By ROBERT PIERCE • Daily Leader
USD No. 480 Board of Education meetings could be broadcast on TV in the near future, but a decision to do so will have to wait for about two more months.
Board members voted 5-0, with members Stacy Johnson and Dr. Jim Jury absent, Monday to table the item until the board’s first meeting in July, the beginning of the district’s 2009-2010 fiscal year.
Before the decision, district technology director Terry Adams gave an overview of three options for the board to consider.
At a total cost of $27,300, he said option A would be the most expensive, but it would provide two cameras.
Adams said one of the cameras would have a wide angle to view the whole board room at the Education Service Center on cable channel 16, and the other would have a telephoto lens to have a close up of the person talking.
“If you do a wide angle of this building, the camera’s going to be in the back of the room, and people won’t necessarily know who is talking just by who is looking,” he said. “Also in proposal A are the
16 microphones that would be mounted to the tables.”

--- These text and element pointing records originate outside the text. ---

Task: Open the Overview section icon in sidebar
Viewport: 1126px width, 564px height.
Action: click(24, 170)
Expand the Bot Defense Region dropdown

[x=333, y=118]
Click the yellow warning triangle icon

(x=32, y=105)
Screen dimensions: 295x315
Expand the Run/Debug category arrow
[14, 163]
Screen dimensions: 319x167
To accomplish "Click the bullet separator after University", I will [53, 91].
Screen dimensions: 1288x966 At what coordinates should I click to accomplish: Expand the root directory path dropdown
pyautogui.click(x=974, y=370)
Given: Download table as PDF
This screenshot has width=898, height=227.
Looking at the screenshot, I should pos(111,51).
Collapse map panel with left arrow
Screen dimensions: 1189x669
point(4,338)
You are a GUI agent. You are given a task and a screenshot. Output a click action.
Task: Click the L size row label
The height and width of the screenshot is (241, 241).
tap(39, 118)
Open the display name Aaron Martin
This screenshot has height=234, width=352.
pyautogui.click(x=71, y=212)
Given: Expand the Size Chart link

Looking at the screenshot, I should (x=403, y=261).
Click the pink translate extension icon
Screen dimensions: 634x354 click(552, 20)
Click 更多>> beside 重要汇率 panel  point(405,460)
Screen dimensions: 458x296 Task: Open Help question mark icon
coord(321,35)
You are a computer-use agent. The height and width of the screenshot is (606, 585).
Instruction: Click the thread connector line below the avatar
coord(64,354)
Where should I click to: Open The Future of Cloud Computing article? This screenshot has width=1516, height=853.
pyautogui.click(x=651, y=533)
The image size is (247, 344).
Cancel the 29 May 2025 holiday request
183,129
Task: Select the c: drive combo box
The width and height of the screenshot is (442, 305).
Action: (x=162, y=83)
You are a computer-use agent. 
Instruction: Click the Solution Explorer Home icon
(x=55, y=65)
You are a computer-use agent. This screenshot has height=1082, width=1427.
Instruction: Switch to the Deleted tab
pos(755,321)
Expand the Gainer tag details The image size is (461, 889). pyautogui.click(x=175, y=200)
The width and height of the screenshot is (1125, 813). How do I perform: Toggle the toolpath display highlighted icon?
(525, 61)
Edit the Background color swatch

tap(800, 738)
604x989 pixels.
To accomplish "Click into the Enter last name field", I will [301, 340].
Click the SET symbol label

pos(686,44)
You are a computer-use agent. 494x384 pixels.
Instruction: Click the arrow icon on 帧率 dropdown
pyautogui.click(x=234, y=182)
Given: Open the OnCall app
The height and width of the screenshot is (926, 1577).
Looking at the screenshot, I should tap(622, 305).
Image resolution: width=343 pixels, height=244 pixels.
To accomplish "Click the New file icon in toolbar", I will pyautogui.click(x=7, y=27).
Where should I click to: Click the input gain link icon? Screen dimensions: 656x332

Adams said one piece of equipment common to all three proposals is encoder and decoder boxes.
“We don’t currently have those, so we tape record games and broadcast them later,” he said. “We don’t need decoder boxes to do that.”
Adams said in order to do a live meeting from the ESC, video and audio signals would have to be changed to digital in order to go across the network and down to an office at Liberal High School.
“Once we get the signal down there, we have to change it from digital back to video and audio so it’ll appear on channel 16,” he said. “In order to do anything live, those are the two boxes you do that, and since we don’t do anything live, we’ve never had those two boxes.”
Adams said no matter which option the board goes with, the encoder and decoder boxes are required.
He said option B would involve taking cameras the district currently uses to broadcast football games from the video class at the high school.
“It’s not purchasing any cameras, but it still requires the two decoder boxes, decoder and encoder box, and the microphones,” he said.
Both option B and and option C run at a total cost of $13,300.
Adams said perhaps except for option C, personnel would be needed to operate equipment.
“In the first option, you have to have somebody who remotely runs the cameras,” he said. “If you have somebody to run the cameras, that person also can control the mics.”
Adams said option B does not involve any telephoto lenses, and any video would be via a wide angle lens.
“We only have one shot, and that’s it, which means we don’t need anybody to manage that, but if you want the microphones off and on, we need a person to manage those,” he said.
Adams said the three options only addressed equipment for the broadcast, and school officials would discuss personnel issues, such as the cost of paying people to run the equipment, at a later time.
He said a concern about option B could be occasional conflicts involving broadcasting events which happen on the same night.
“You’ll run into a conflict about whether you’re going to broadcast a board meeting or there’s an event at the high school that needs to be broadcast,” he said.
Adams said as he worked up the three proposals, option C was the most intriguing.
“Option C costs the same as option B,” he said. “You still have to have the encoder boxes, decoder, and you still have to have the microphones. But what option C gives you is instead of having a picture of the board on channel 16, you put a picture of the audience display. They would hear the discussion about what is there, but wouldn’t see you guys.”
Funding for the proposal the board chooses would likely come from the district’s capital outlay fund or the general fund.